« Beaucoup de gens vont mourir » : le gel de l’aide américaine, mettant notamment en suspens l’accès à des traitements ne dépendent pas des millions de personnes, a semé un vent de panique sur le continent africain.
Peu après son investiture, le président Donald Trump a ordonné la suspension de tous les programmes d’aide étrangère des États-Unis pour une durée de 90 jours, à l’exception de l’aide alimentaire d’urgence ainsi que de l’assistance militaire pour Israël et l’Égypte.
Les États-Unis sont de loin le premier donateur mondial d’aide étrangère en termes de montant, et l’arrêt brutal de cette manne a provoqué une onde de choc.

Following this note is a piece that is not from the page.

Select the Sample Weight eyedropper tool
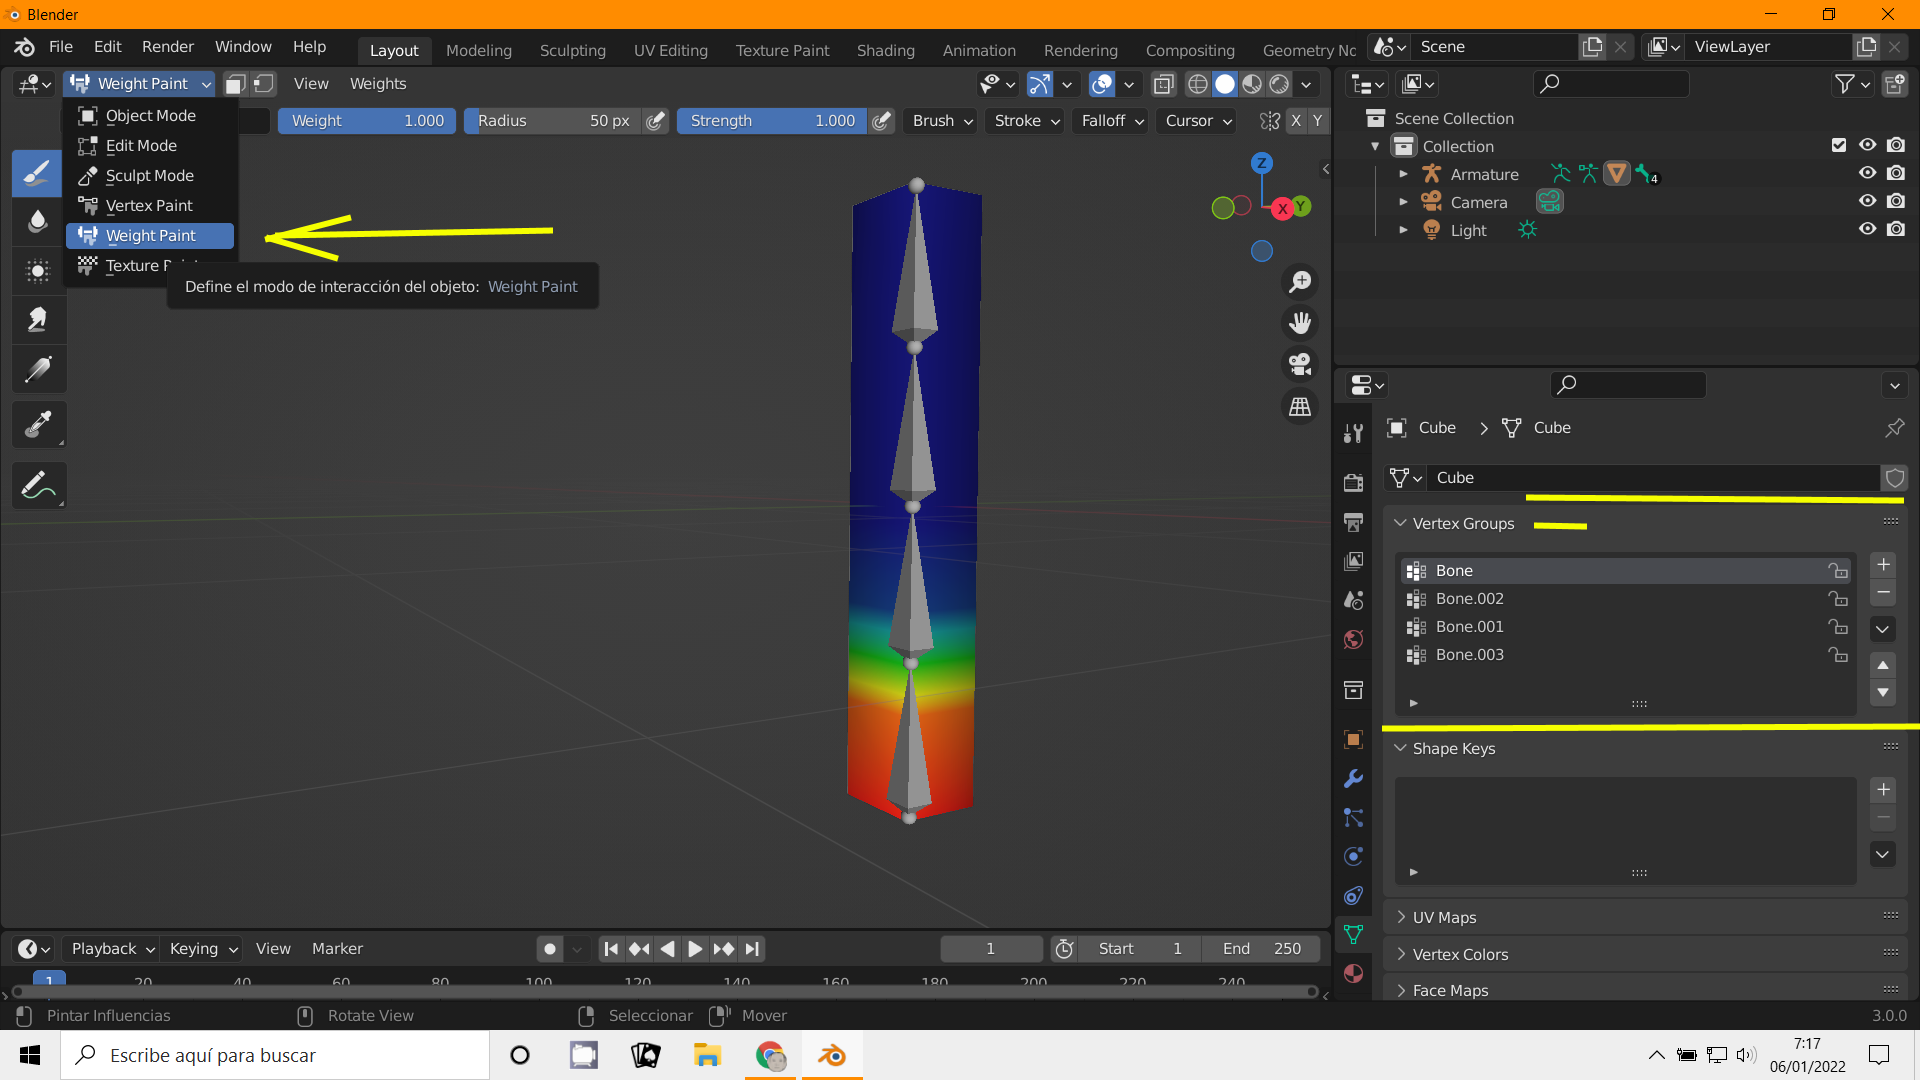This screenshot has height=1080, width=1920. click(x=37, y=425)
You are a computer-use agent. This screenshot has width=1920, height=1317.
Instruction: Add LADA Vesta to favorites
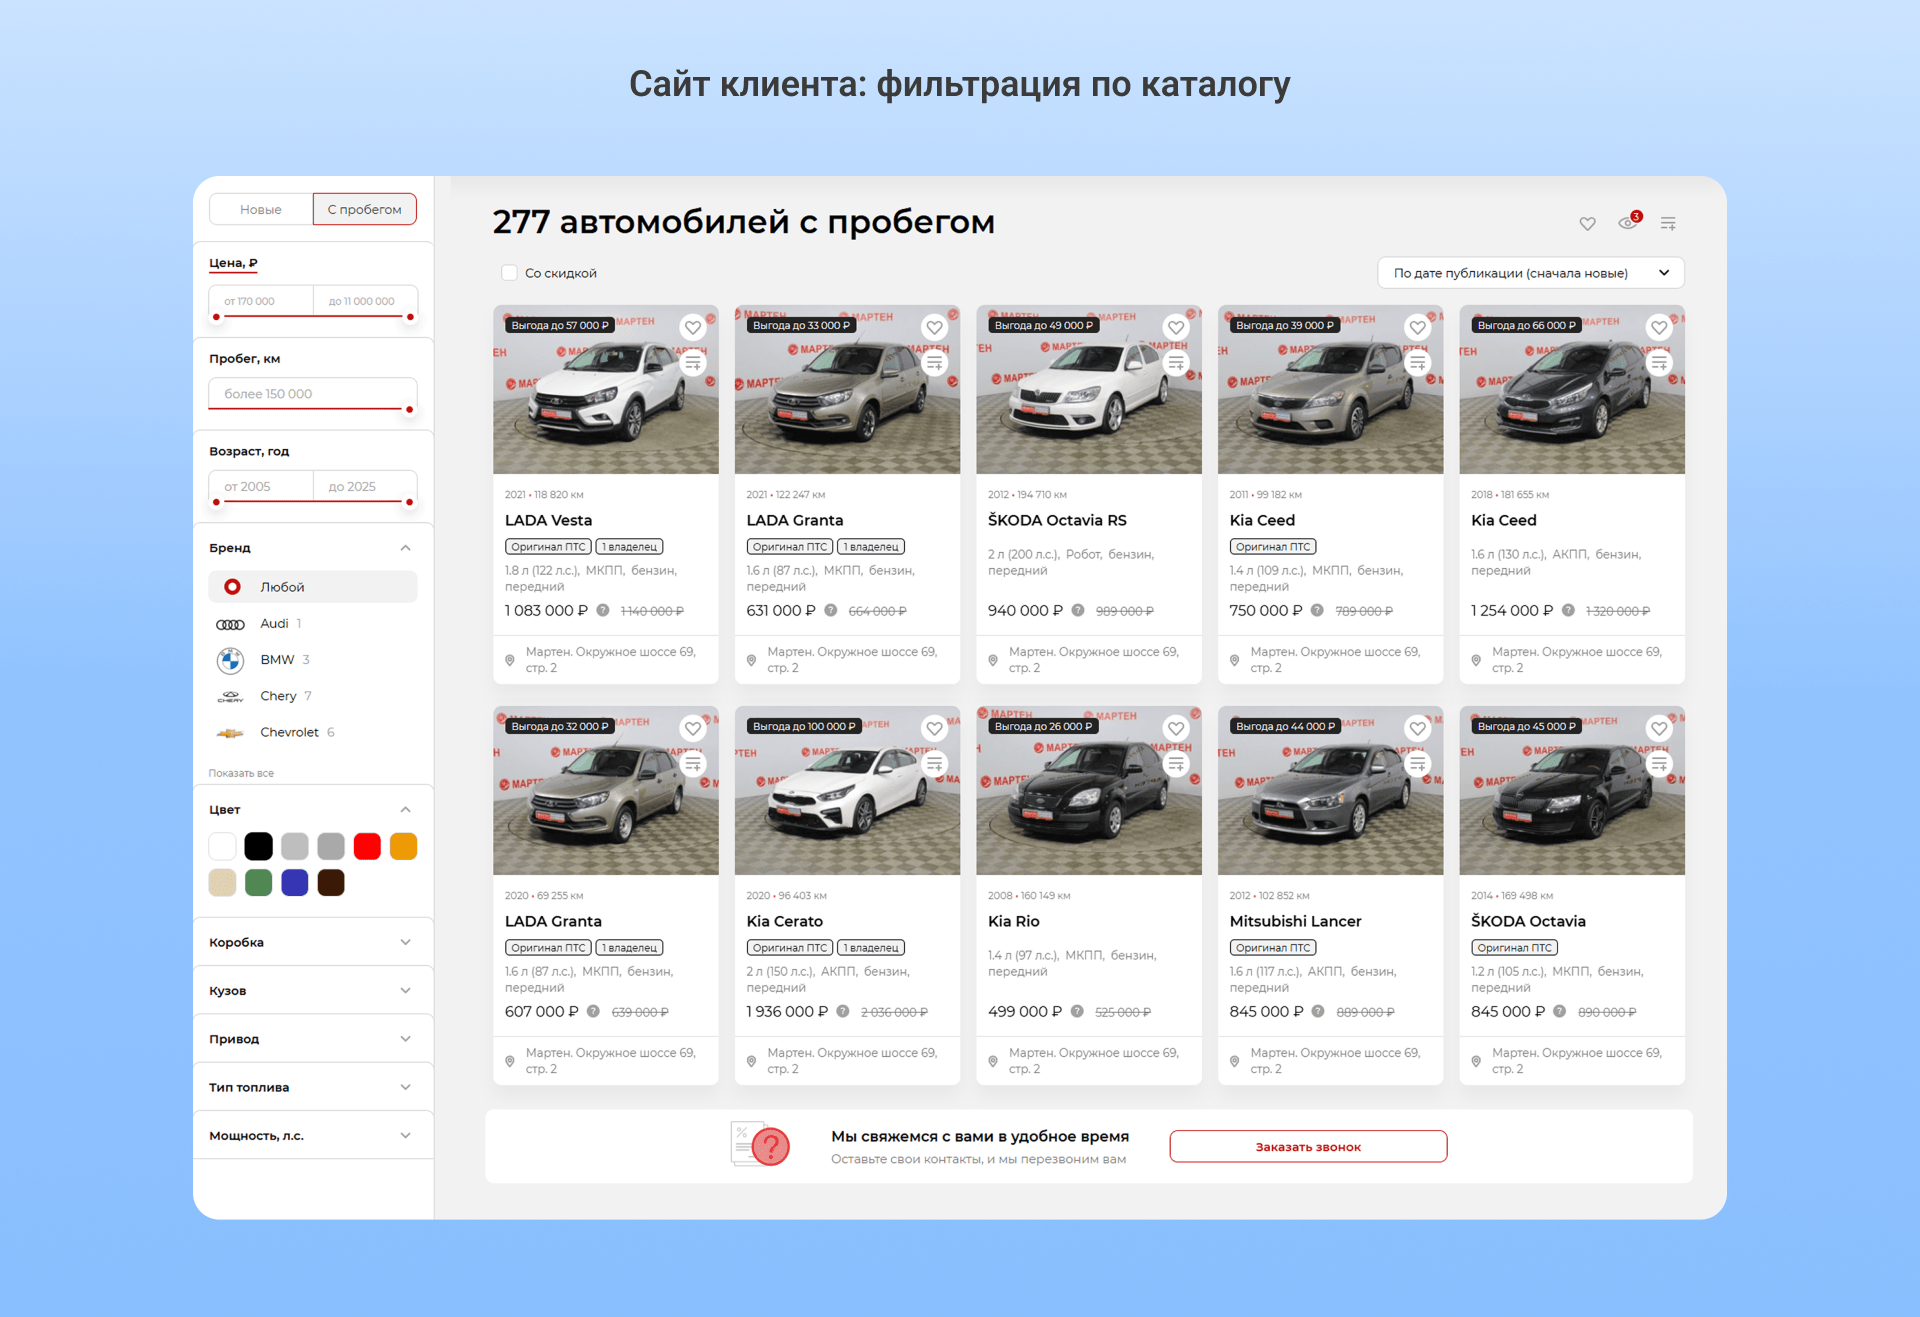(x=693, y=327)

Parmi les programmes concernés figure Pepfar, un important dispositif de lutte contre le VIH/sida lancé par l’ex-président George W. Bush, dont dépendent directement plus de 20 millions de personnes vivant avec le virus.
Sa suspension met « des millions de personnes en danger », a averti la fondation américaine de lutte contre le sida amfAR dans un rapport.
Quelque 222 333 personnes nécessitant quotidiennement des médicaments antirétroviraux contre le VIH n’y auront plus accès aussi longtemps que le gel restera en vigueur, a précisé l’organisation.
Pepfar assure également un traitement antirétroviral à 679 936 femmes enceintes vivant avec le VIH, essentiel pour leur propre santé et pour prévenir la transmission du virus à leur enfant.
« Si la suspension dure 90 jours, nous estimons que 135 987 bébés pourraient contracter le VIH », a déclaré amfAR. Ces nourrissons risquent en outre de ne pas être diagnostiqués, car les services de dépistage du VIH pour les nouveaux-nés sont également suspendus.
« Rien ne se passe »
« En ce moment, rien ne se passe », a confié à l’AFP Aghan Daniel, chef d’une équipe de journalistes scientifiques kényans financés par l’USAID et spécialisés dans les questions de santé.
Selon lui, les projets de recherche ont été brusquement interrompus, y compris pour les patients sous traitement expérimental. Il cite notamment le programme MOSAIC, financé par Pepfar, qui testait de nouveaux médicaments et vaccins.
« Les personnes qui participaient à ces études vont subir de graves conséquences sur leur santé, car elles viennent d’être brutalement stoppées », a-t-il déclaré.
Son équipe de six journalistes scientifiques a également perdu son emploi.
« Beaucoup de gens vont mourir par manque d’informations », a-t-il ajouté. « L’une des stratégies essentielles pour réduire la propagation du VIH en Afrique repose sur la diffusion d’informations. »
De son côté, Erick Okioma, un militant communautaire de l’ouest du Kenya âgé de 61 ans et lui-même séropositif, compare la décision américaine à une « déclaration de guerre biologique, car il s’agit de vies humaines ».
Une question de vie ou de mort
Un employé d’un programme financé par l’USAID au Kenya a confié que la décision de Trump a eu l’effet d’une bombe.
« Nous verrons davantage de personnes succomber à des maladies comme la tuberculose et le choléra », a-t-il déclaré.
Son association ne peut plus payer son loyer ni les salaires de ses employés, qui ont été placés en congé obligatoire sans solde.
Dans un bureau de l’USAID à Addis-Abeba, en Éthiopie, l’AFP a observé des employés en train de vider leurs bureaux.
Malgré certaines dérogations accordées par l’administration américaine, « beaucoup d’incertitudes demeurent », a affirmé un membre d’une ONG travaillant sur la sécurité alimentaire dans les zones de conflit, qui a préféré rester anonyme.
« Qu’est-ce qui est considéré comme un travail qui sauve des vies ? Les vaccins ? Les programmes de nutrition pour les personnes gravement mal nourries ? », s’interroge-t-il.
« L’arrêt de certains de ces programmes, même pour quelques jours, pourrait faire la différence entre la vie et la mort pour certaines des personnes que nous aidons », a-t-il averti.